I'd really like to convert my org.apache.spark.mllib.linalg.Matrix to org.apache.spark.mllib.linalg.distributed.RowMatrix
I can do it as such:
val xx = X.computeGramianMatrix() //xx is type org.apache.spark.mllib.linalg.Matrix
val xxs = xx.toString()
val xxr = xxs.split("\n").map(row => row.replace(" "," ").replace(" "," ").replace(" "," ").replace(" "," ").replace(" ",",").split(","))
val xxp = sc.parallelize(xxr)
val xxd = xxp.map(ar => Vectors.dense(ar.map(elm => elm.toDouble)))
val xxrm: RowMatrix = new RowMatrix(xxd)
However, that is really gross and a total hack. Can someone show me a better way?
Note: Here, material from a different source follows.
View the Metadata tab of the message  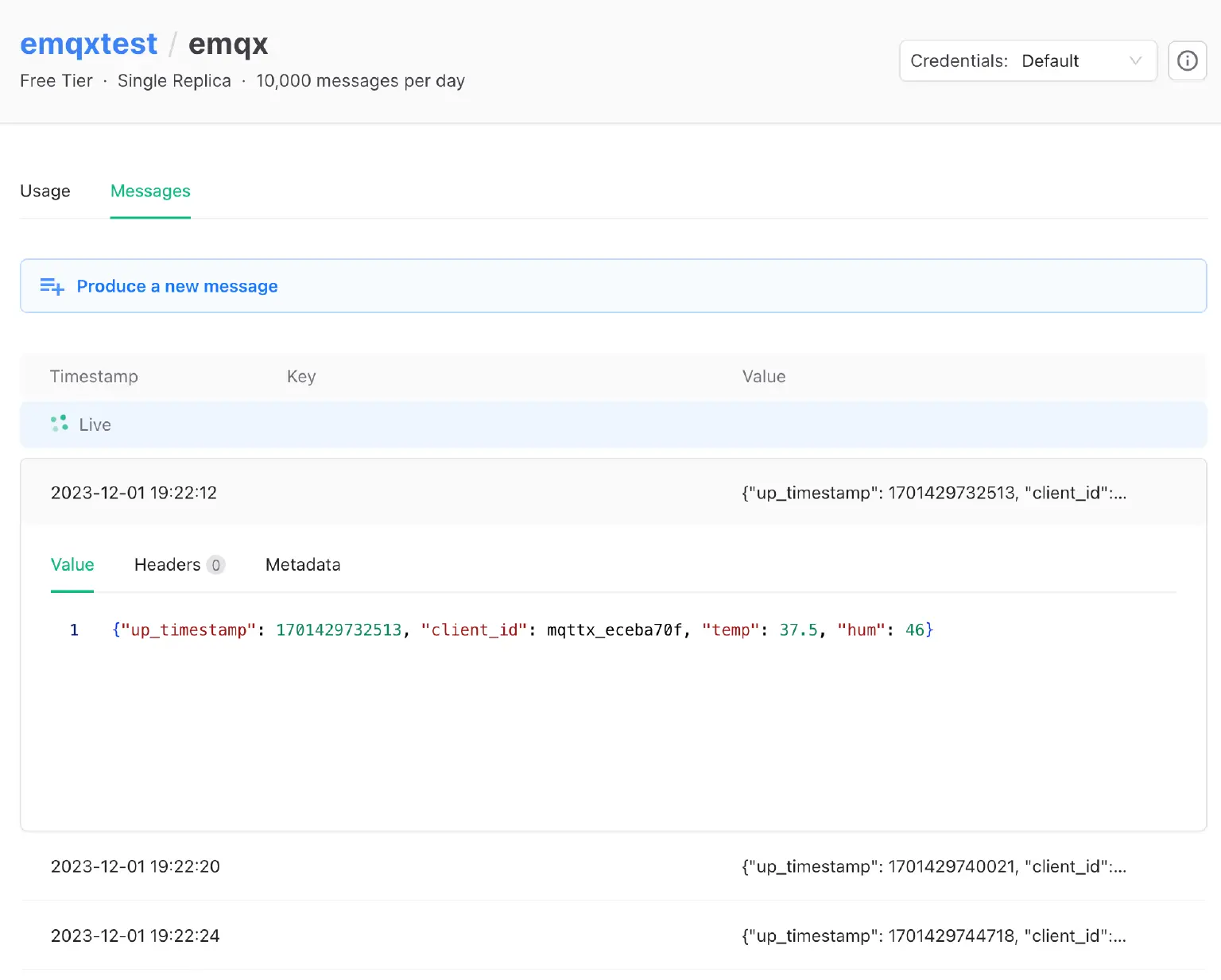[x=303, y=564]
Note I am using Spark version 1.3.0
I suggest that you convert your Matrix to an RDD[Vector] which you can automatically convert to a RowMatrix.
Let's consider the following example :
import org.apache.spark.rdd._
import org.apache.spark.mllib.linalg._
val denseData = Seq(
Vectors.dense(0.0, 1.0, 2.0),
Vectors.dense(3.0, 4.0, 5.0),
Vectors.dense(6.0, 7.0, 8.0),
Vectors.dense(9.0, 0.0, 1.0)
)
val dm: Matrix = Matrices.dense(3, 2, Array(1.0, 3.0, 5.0, 2.0, 4.0, 6.0))
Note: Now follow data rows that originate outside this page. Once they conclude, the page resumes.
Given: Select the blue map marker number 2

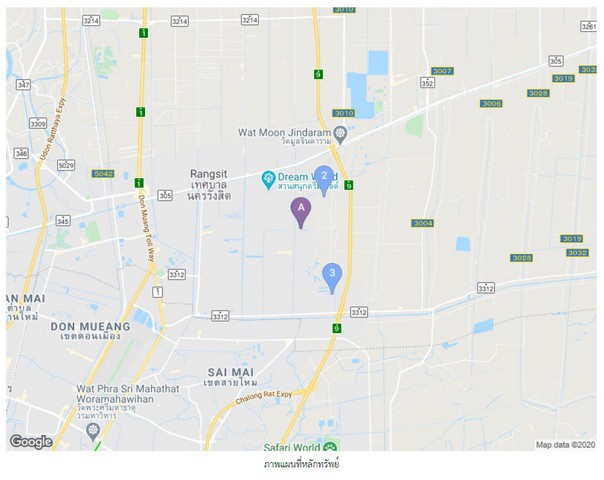Looking at the screenshot, I should [324, 181].
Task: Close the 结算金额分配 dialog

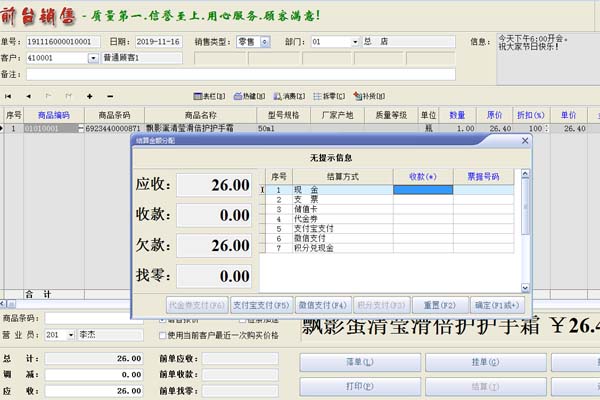Action: (526, 142)
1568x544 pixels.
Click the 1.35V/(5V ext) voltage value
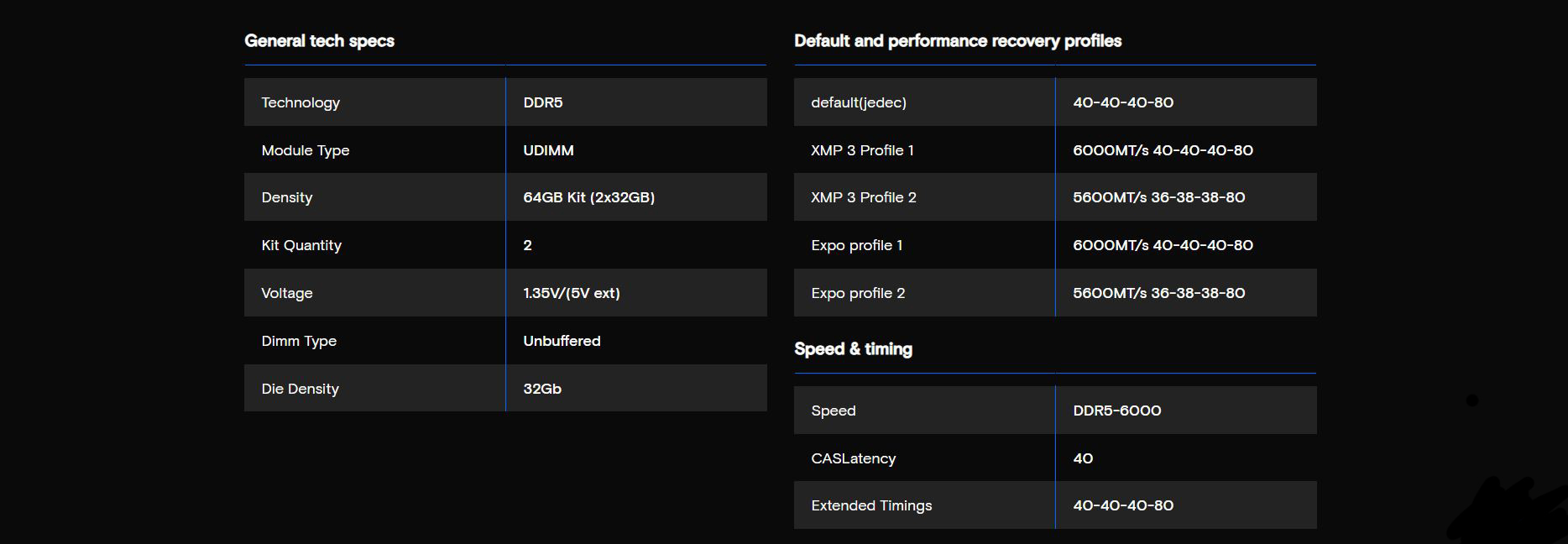[572, 293]

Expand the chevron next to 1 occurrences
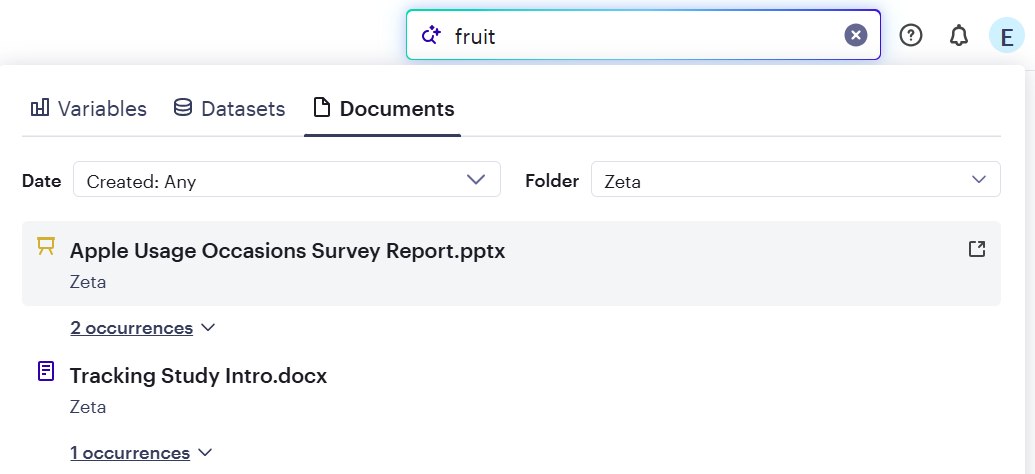205,452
You'll need to define a method to convert your Matrix to an RDD[Vector]
def matrixToRDD(m: Matrix): RDD[Vector] = {
val columns = m.toArray.grouped(m.numRows)
val rows = columns.toSeq.transpose // Skip this if you want a column-major RDD.
val vectors = rows.map(row => new DenseVector(row.toArray))
sc.parallelize(vectors)
}
and now you can apply the conversion on your Matrix :
import org.apache.spark.mllib.linalg.distributed.RowMatrix
val rows = matrixToRDD(dm)
val mat = new RowMatrix(rows)
I hope that this can help!
small correction in above code: we need to use Vectors.dense instead of new DenseVector
val vectors = rows.map(row => Vectors.dense(row.toArray))